DIRECTIONS FOR THIS TASK
From the listing below, pull out all lines with "Playstation" in them.

++++++++++

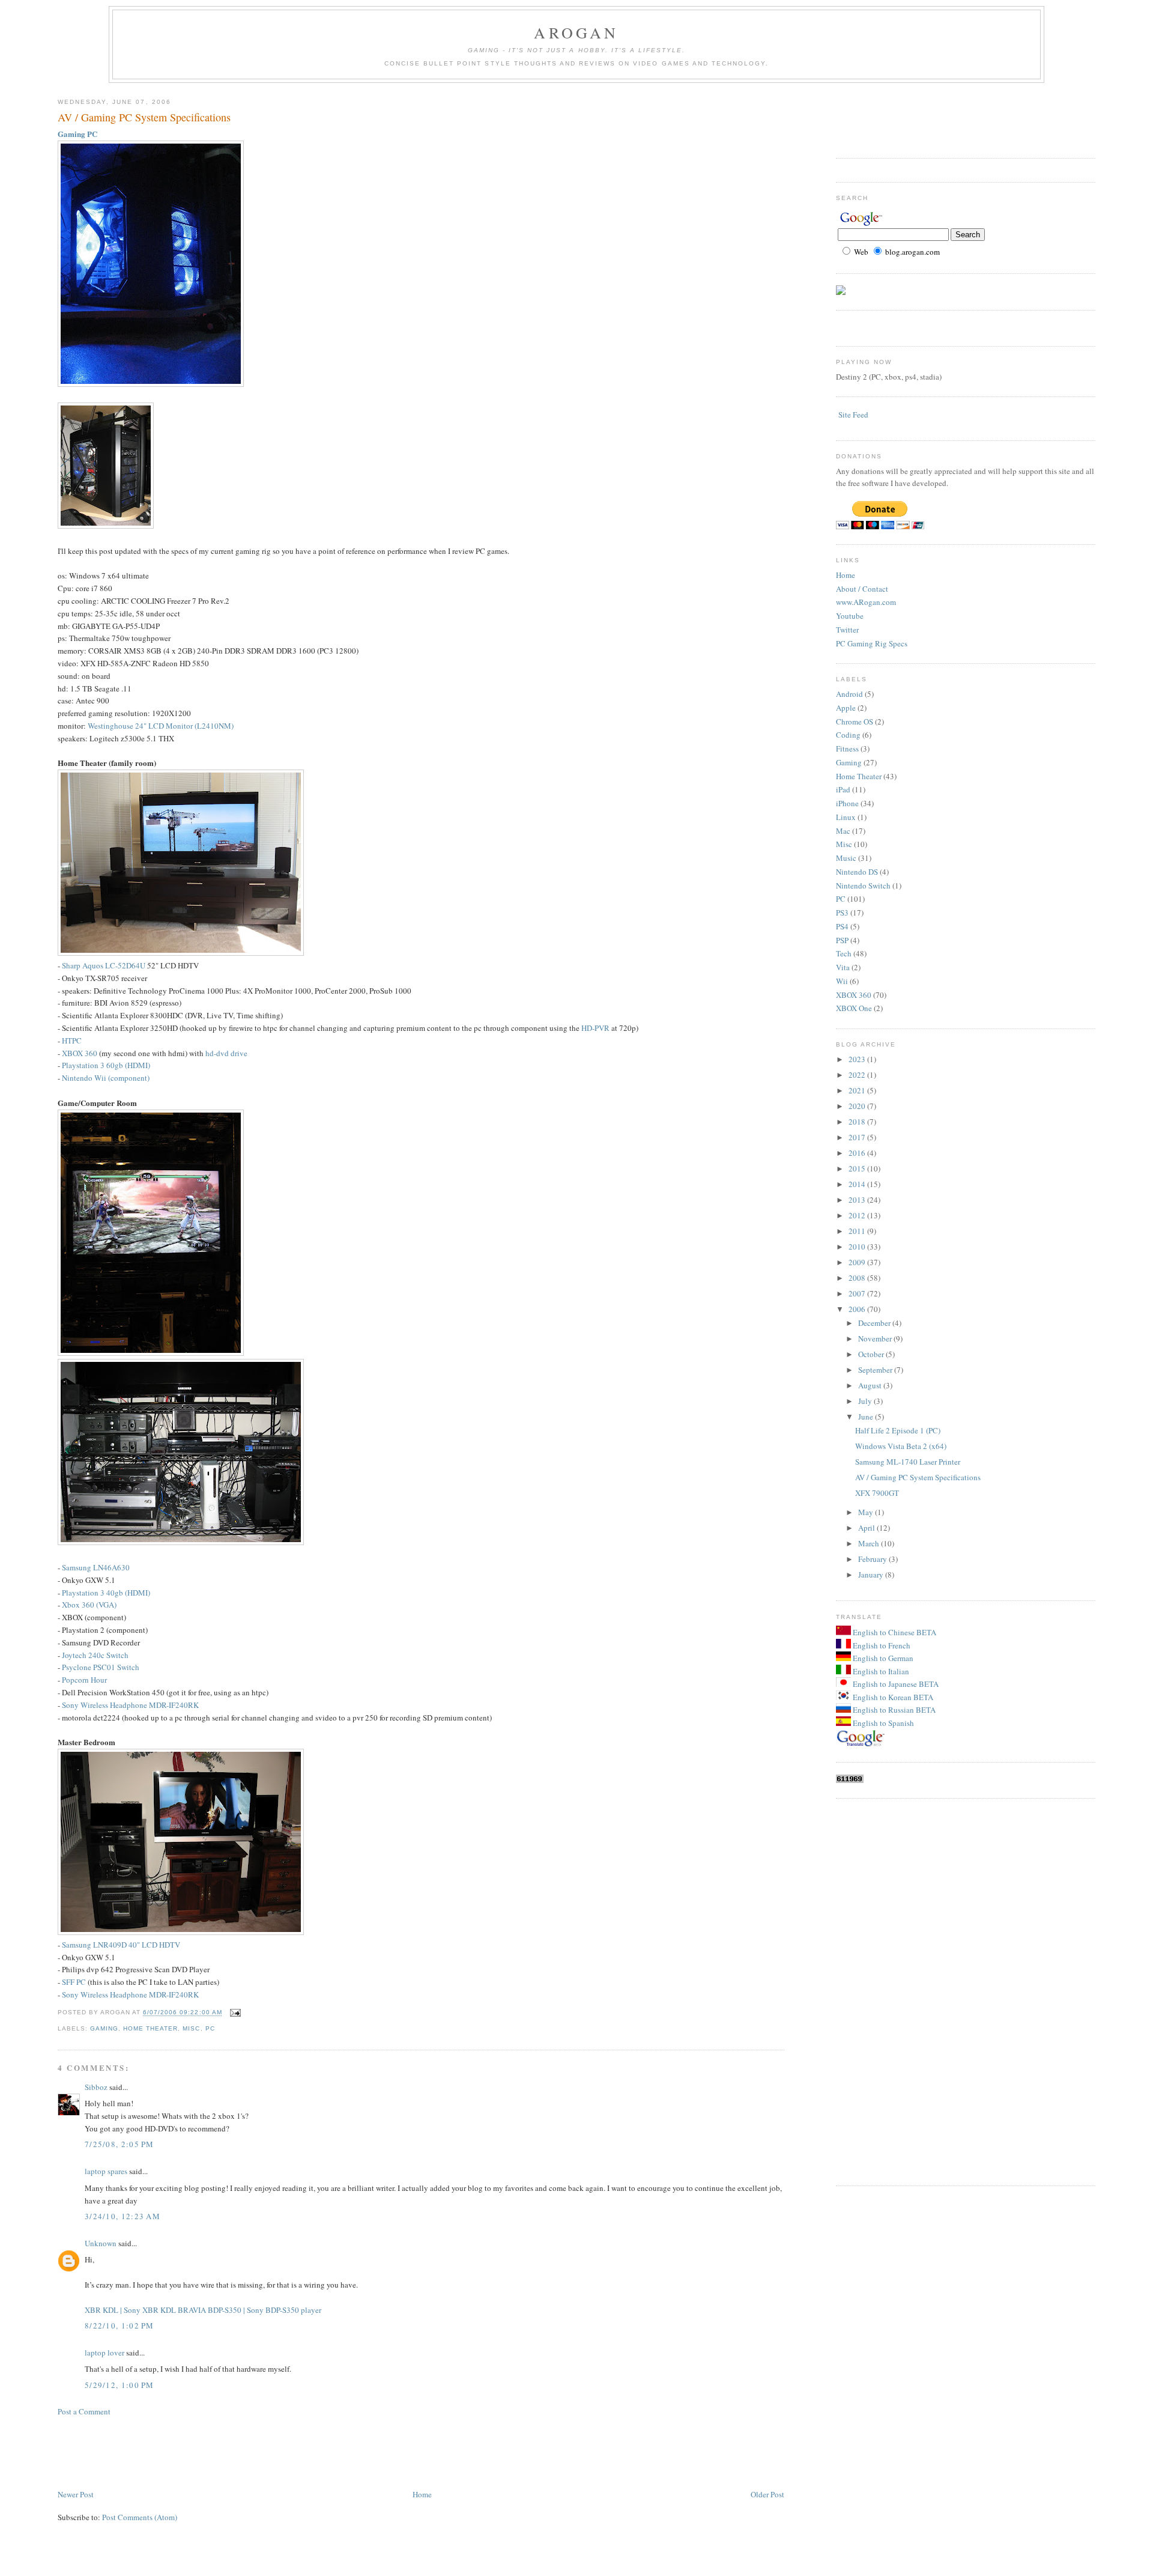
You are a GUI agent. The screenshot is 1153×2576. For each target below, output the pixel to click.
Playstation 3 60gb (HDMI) (106, 1065)
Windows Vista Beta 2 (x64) (900, 1446)
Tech (844, 953)
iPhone (847, 803)
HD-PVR (595, 1027)
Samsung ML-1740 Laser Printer (907, 1461)
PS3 (842, 912)
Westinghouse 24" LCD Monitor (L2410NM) (161, 725)
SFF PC (74, 1981)
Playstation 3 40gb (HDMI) (106, 1592)
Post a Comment (84, 2411)
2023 (858, 1059)
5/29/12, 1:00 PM (119, 2385)
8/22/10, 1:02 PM (119, 2325)
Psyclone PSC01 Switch (100, 1667)
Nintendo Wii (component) (106, 1077)
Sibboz (96, 2087)
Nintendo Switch (863, 885)
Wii (842, 981)
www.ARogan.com (866, 602)
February (873, 1559)
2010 (858, 1246)
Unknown (101, 2243)
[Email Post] (234, 2012)
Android (849, 693)
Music (846, 857)
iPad (843, 789)
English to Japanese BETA (895, 1683)
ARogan (576, 32)
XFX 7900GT (877, 1492)
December (875, 1322)
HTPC (72, 1040)
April (867, 1527)
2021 (858, 1090)
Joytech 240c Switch (95, 1655)
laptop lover (104, 2352)
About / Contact (862, 588)
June (866, 1416)
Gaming (104, 2028)
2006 (858, 1309)
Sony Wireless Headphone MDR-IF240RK (130, 1705)
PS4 (842, 926)
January (871, 1574)
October (872, 1354)
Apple (846, 707)
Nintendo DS (857, 871)
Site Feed (853, 414)
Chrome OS (854, 721)
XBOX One (854, 1008)
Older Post (767, 2494)
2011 (858, 1231)
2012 (858, 1215)
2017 (858, 1137)
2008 (858, 1277)
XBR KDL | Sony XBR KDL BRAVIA (145, 2309)
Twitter (847, 629)
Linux (846, 817)
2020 (858, 1106)
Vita (843, 967)
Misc (191, 2028)
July (866, 1401)
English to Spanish (882, 1723)
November (876, 1338)
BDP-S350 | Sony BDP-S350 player (264, 2309)
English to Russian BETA (893, 1709)
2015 (858, 1168)
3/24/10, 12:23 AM (122, 2216)
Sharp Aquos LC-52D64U (103, 965)
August (870, 1385)
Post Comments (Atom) (139, 2517)
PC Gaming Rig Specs (871, 643)
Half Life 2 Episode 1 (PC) (897, 1430)
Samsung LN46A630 (96, 1567)
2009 (858, 1262)
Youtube (850, 615)
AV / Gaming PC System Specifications (144, 117)
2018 (858, 1121)
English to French (880, 1645)
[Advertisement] (276, 2452)
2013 (858, 1199)
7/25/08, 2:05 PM (119, 2144)
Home (422, 2494)
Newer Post (76, 2494)
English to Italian (880, 1671)
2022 (858, 1074)
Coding (848, 734)
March (869, 1543)
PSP (842, 940)
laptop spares (106, 2171)
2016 (858, 1152)
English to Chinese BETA (893, 1632)
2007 (858, 1293)
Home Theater (150, 2028)
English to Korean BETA (892, 1697)
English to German (882, 1658)
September (876, 1369)
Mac (843, 830)
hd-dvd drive (226, 1053)
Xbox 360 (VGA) (89, 1604)
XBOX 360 (79, 1053)
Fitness (847, 748)
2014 (858, 1184)
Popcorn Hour (84, 1679)
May (866, 1512)
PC (210, 2028)
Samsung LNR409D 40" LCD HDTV (121, 1944)
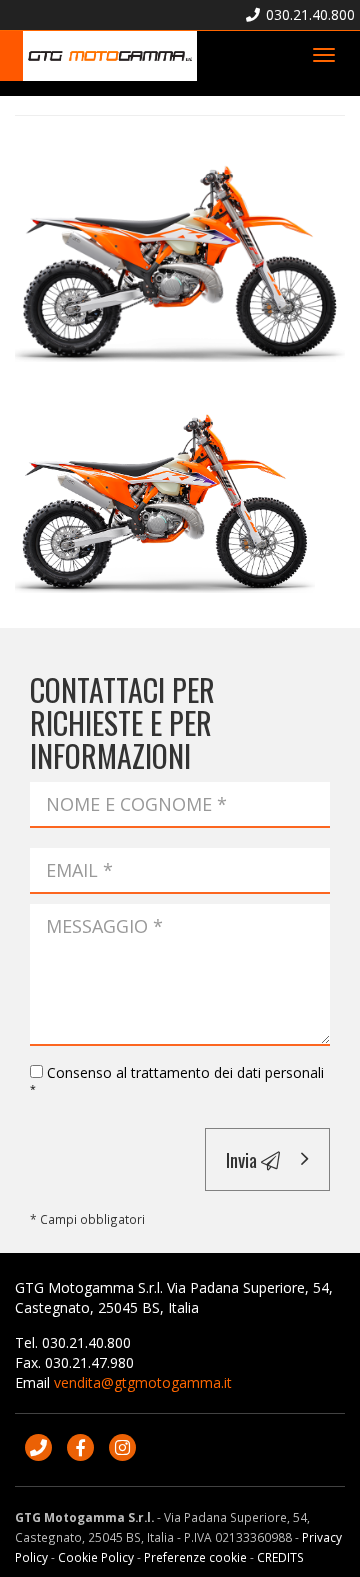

++++++++++

WORKED SOLUTION
Playstation 3 60gb (HDMI) (106, 1065)
Playstation 3 40gb (HDMI) (106, 1592)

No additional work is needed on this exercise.